Code-Switching Speech Synthesis Based on Self- Supervised Learning and Domain Adaptive Speaker Encoder
YiXing Lin (National Central University); Cheng-Hsun Pai (National Central University); Le Phuong (National Central University); Bima Prihasto (National Central University); CHIEN-LIN HUANG (NCKU); Jia-Ching Wang (National Central University)
-
SPS
IEEE Members: $11.00
Non-members: $15.00
Recently, end-to-end speech synthesis models based on deep learning have made great progress in speech quality, and gradually replaced traditional speech synthesis methods into the mainstream. However, these methods are still challenging to synthesize highly natural speech. In order to solve the above problems, we introduce self-supervised learning and frame-level domain adversarial training into the speaker encoder based on the speaker verification task, so that the speaker vectors of different languages keep a consistent distribution in the speaker space, and the performance of speech synthesis is improved. In addition, we use a non- autoregressive speech synthesis model in the selection of speech synthesis model, so as to solve the problem of unnatural speech rate caused by cross-language speech synthesis. We first demonstrate that in the mixed language dataset of LibriTTS and AISHELL3, the speaker encoder trained with self-supervised representation has a 4.968% absolute EER reduction compared to the traditional MFCC on the speaker verification task, indicating that self- supervised representation has better generalization for domain-complex datasets.

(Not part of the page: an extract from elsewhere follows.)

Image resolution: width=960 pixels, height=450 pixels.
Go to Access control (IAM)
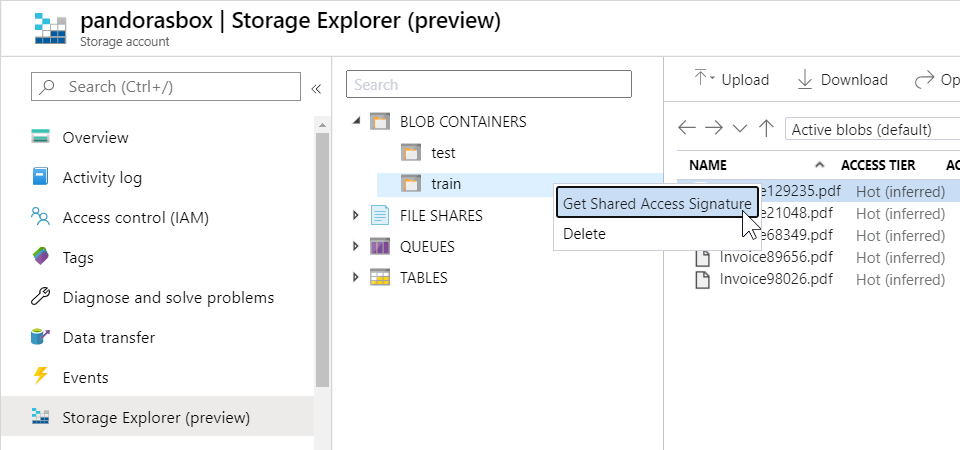[x=135, y=218]
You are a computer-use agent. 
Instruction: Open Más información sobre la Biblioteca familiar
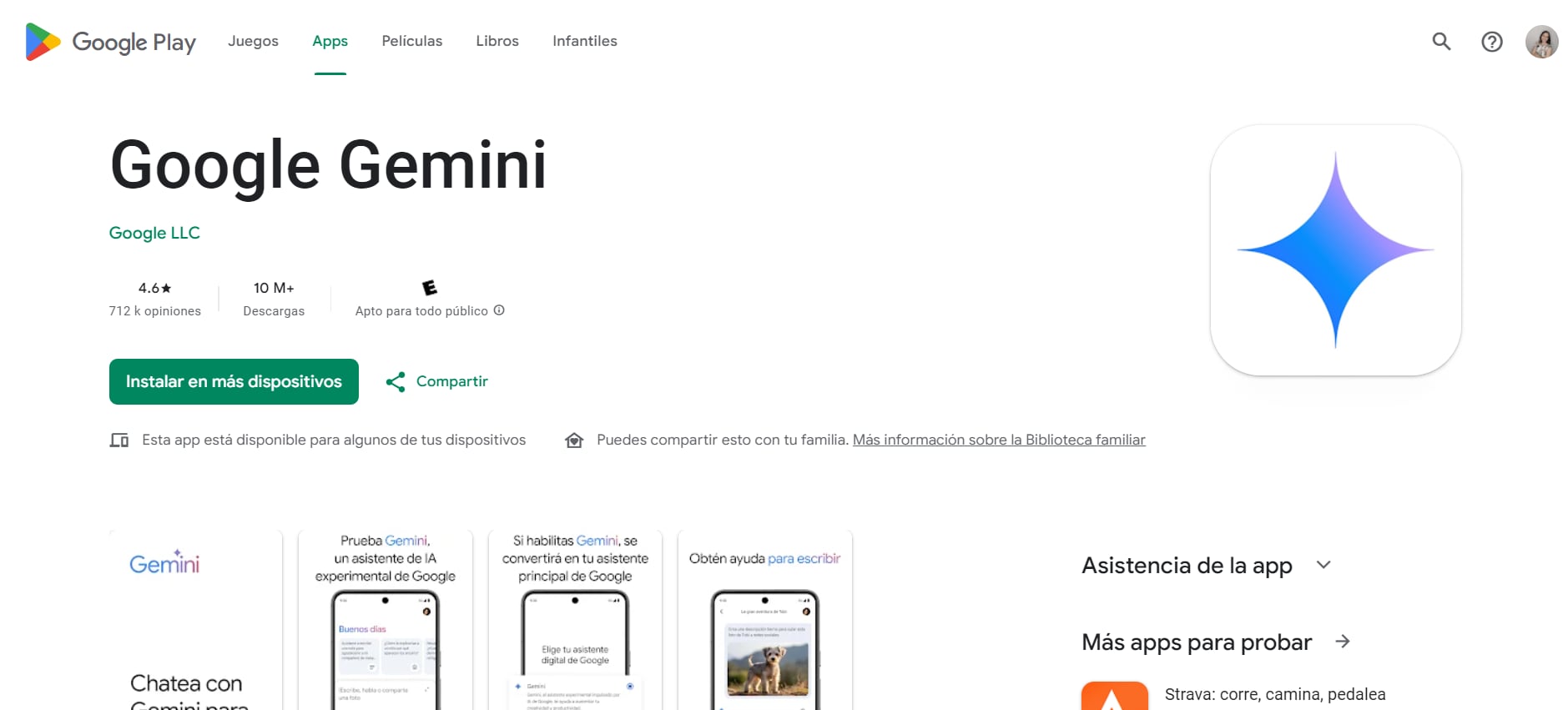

Then we obtain MOS scores of 3.635 and 3.675 for speech naturalness and speaker similarity in the code-switching speech synthesis task, respectively. Our approach simplifies the need to use multiple monolingual encoders to model linguistic information in the past literature, and adds frame-level domain adversarial training to optimize the speaker vectors in the speaker feature space to facilitate the code-switching speech synthesis task.